◆ **What the task asks**
Return every entry exactly.
☆ ☆ ☆ ☆
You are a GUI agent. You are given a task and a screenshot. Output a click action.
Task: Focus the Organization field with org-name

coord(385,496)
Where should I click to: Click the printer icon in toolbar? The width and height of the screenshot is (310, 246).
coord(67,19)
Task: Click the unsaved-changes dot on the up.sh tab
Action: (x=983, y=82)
☆ ☆ ☆ ☆
◆ **Written solution**
You are a GUI agent. You are given a task and a screenshot. Output a click action.
Task: Focus the Organization field with org-name

coord(385,496)
Where should I click to: Click the printer icon in toolbar? The width and height of the screenshot is (310, 246).
coord(67,19)
Task: Click the unsaved-changes dot on the up.sh tab
Action: (x=983, y=82)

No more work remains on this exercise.